JENNIFER GRIFFIN: Spanky Gibson was a Marine gunnery sergeant in Ramadi when a sniper bullet ripped through his left knee. He never thought he’d walk again. That was 21 months ago. Now he is back in combat – the first full-leg amputee to return to active duty in a war zone.
GYSGT WILLIAM “SPANKY” GIBSON [U.S. Marine Corps]: I mean, I knew there was something seriously wrong with me. The round, lucky enough, severed the nerve so there was no pain. There was my first instinct – start returning fire, do the best you can. It didn’t truly set in to me until I was coherent in Bethesda and they’d already amputated. As soon as I realized, okay, well, it ain’t growing back, so let’s start recovering.
GRIFFIN: That’s when he started training for marathons. And then there was the escape from Alcatraz swim last July, where he saw Marine Lieutenant General James Mattis.
GIBSON: And when I came out of the water after a mile and a half swim, he asked me what he can do for me. And I said well, I’d like to deploy again.
GRIFFIN: Many asked him why. He has a wife and four-year-old daughter waiting for him in Oklahoma.
GIBSON: And this is where we were 232 years ago as a nation. Now they’re starting a new nation. That was one of my big reasons for coming back here. It wasn’t for other Marines to look at me and say, oh wow, you’re a tough guy. You’re an above-knee amputee and you’re coming back. It has nothing to do with that. It’s part to show appreciation to, one, my fellow service members – fallen marines – and then to tell the people in this country that I’m willing to come back here to a place that some people might think that you’ve been maimed by and show appreciation enough to say, hey, no, I’m back here to help in whatever way I can, again.
GRIFFIN: He landed at the same base from where he had been medevaced home.
GIBSON:It was strange at first carrying all my gear, wearing my combat load. They’re all firsts now. You take the first step. You take the first bath. You take the first bike ride. So to get on a helicopter again and get on the military transport, it’s recovery. It’s the loop. It’s the cycle. When you come to realization that, hey, I’m back.
GRIFFIN: But he doesn’t want special treatment. He coordinates firepower response for the troops in the field from Fallujah’s operations center.

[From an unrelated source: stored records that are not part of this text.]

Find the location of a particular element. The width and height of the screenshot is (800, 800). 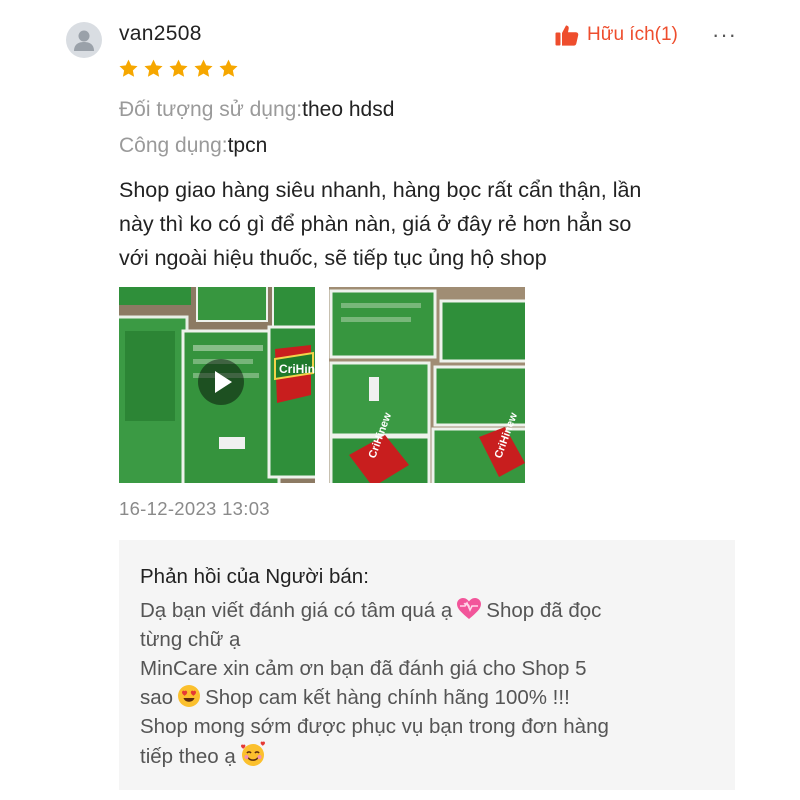

review-timestamp: 16-12-2023 13:03 is located at coordinates (194, 508).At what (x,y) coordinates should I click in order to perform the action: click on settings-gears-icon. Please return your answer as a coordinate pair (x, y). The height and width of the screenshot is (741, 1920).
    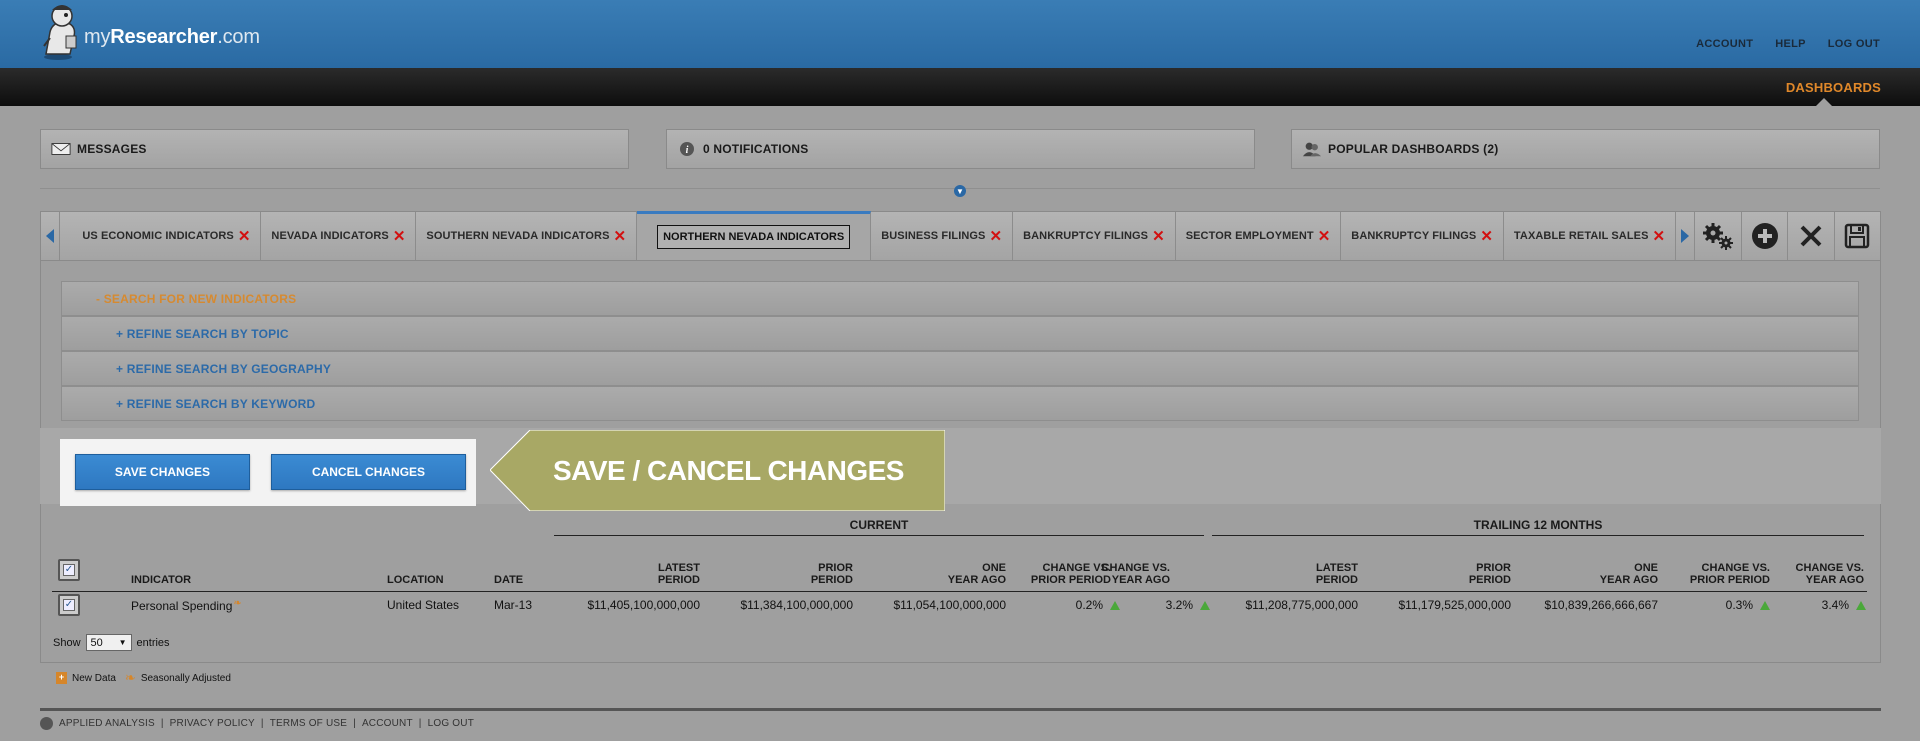
    Looking at the image, I should click on (1717, 236).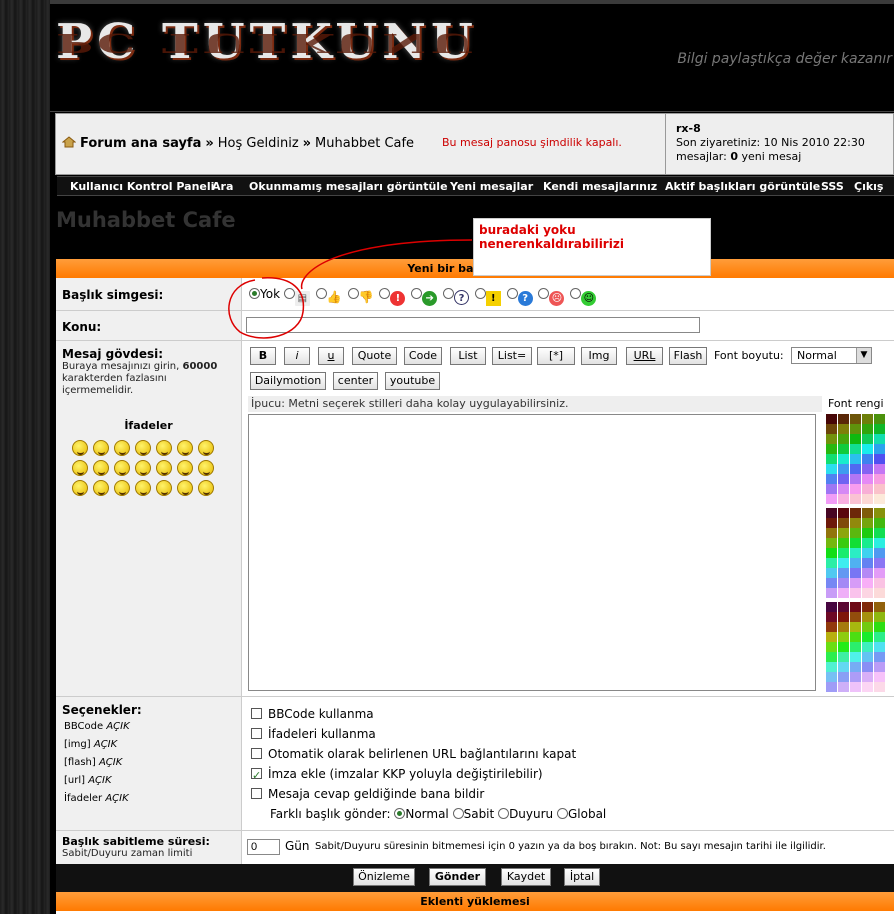  I want to click on post-type-normal-radio, so click(400, 814).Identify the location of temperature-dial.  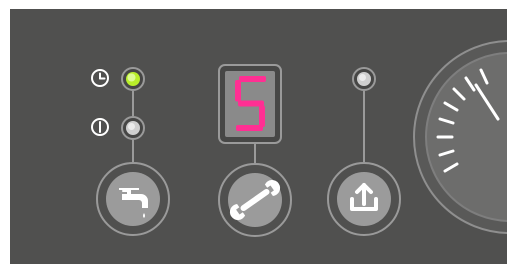
(460, 137).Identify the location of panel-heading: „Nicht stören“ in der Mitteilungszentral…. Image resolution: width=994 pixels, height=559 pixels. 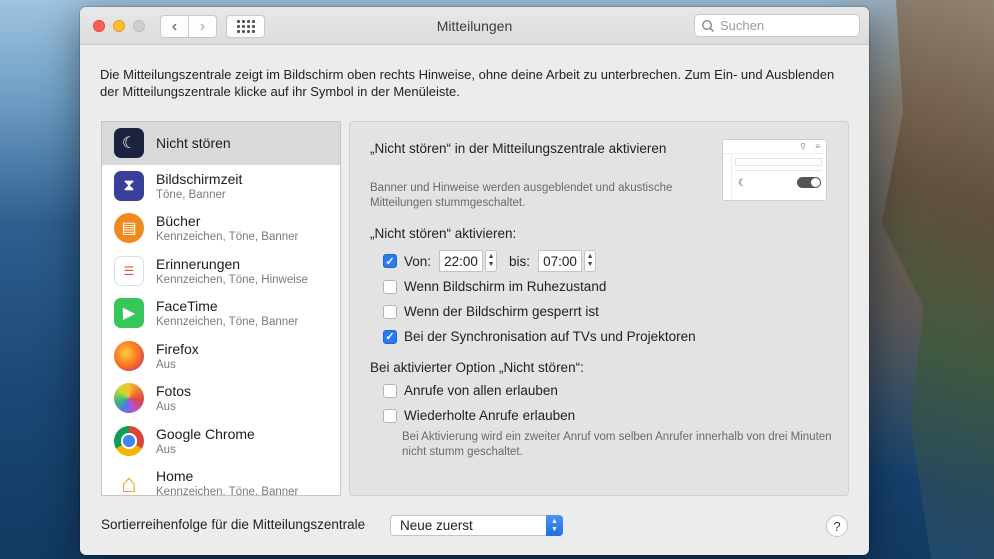
(518, 148). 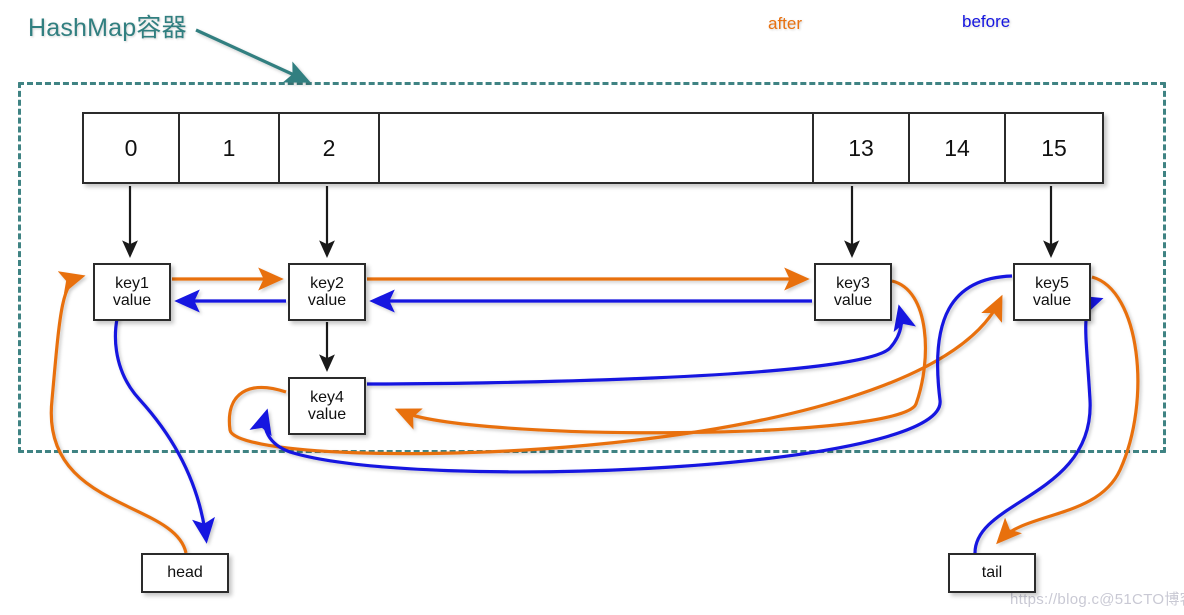 I want to click on watermark: https://blog.c@51CTO博客, so click(x=1097, y=600).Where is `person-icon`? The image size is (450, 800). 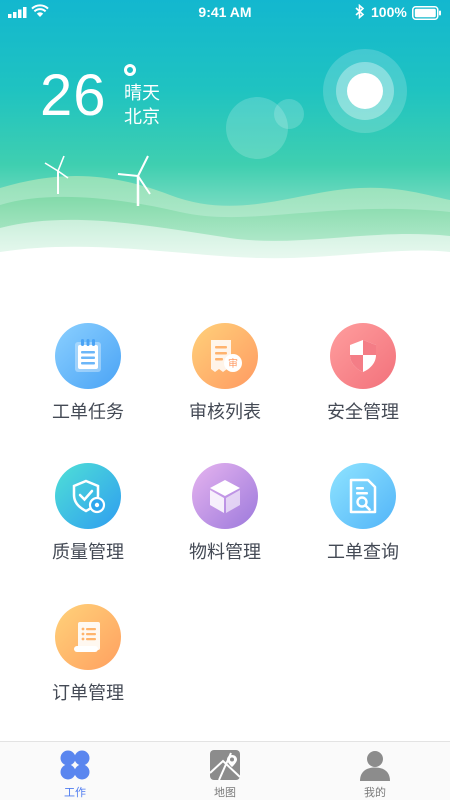 person-icon is located at coordinates (375, 766).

GIBSON: I brought five legs with me. I brought two different running legs and then two mechanical back-ups and then my primary. I take a shower in the same facility that the Marines take their showers in. I do everything the may they do it, minus just taking my leg off and hopping into the shower. I’m still 21 months into my injury. It’s kind of feeling out what’s the steps that the man can take. What limitations might he still have? I don’t want to put any other Marines in harm’s way because I might be limited.
GRIFFIN: But not limited by courage and a sense of duty.
In Fallujah, Jennifer Griffin, Fox News.